DATASET EXCERPTS:
※ ※ ※

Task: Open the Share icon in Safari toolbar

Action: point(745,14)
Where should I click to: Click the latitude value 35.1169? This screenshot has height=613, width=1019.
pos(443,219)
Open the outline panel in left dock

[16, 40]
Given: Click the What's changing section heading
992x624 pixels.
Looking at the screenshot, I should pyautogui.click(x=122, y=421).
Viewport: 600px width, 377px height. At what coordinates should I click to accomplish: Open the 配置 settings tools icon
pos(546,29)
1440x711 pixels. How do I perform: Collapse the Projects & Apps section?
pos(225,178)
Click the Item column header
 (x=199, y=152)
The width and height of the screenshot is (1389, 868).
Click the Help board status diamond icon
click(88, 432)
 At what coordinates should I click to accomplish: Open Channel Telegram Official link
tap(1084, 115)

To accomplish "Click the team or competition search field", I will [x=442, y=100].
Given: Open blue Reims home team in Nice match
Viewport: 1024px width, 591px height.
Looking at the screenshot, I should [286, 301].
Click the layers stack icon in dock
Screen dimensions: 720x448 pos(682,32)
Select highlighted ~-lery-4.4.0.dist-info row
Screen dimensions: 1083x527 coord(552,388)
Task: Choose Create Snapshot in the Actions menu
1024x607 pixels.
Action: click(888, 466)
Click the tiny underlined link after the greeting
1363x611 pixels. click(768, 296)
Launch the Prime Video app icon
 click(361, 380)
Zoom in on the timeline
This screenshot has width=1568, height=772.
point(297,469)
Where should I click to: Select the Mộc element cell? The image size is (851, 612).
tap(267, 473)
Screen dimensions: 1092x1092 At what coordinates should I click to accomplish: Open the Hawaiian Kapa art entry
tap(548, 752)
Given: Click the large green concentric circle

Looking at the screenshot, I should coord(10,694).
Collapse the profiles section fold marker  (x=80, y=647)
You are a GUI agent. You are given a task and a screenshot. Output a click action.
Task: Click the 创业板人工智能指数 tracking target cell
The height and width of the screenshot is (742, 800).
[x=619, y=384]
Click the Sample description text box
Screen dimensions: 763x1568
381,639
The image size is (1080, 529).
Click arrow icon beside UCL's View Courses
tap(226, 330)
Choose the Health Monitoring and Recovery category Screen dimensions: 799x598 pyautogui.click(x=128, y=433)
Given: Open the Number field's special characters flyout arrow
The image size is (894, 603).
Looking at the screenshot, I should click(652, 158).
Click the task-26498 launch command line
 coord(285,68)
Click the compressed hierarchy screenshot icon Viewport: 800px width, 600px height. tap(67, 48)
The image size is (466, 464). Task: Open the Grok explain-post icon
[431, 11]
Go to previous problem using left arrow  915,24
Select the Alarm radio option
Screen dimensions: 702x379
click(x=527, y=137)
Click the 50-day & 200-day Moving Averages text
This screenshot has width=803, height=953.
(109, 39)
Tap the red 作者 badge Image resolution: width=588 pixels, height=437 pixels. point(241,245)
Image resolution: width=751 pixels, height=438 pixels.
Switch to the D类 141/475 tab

※ ※ ※

THE PROBLEM: Across all the entries, how many lines hold the string "team"? Only the number is needed.

COMPLETED EXERCISE: 2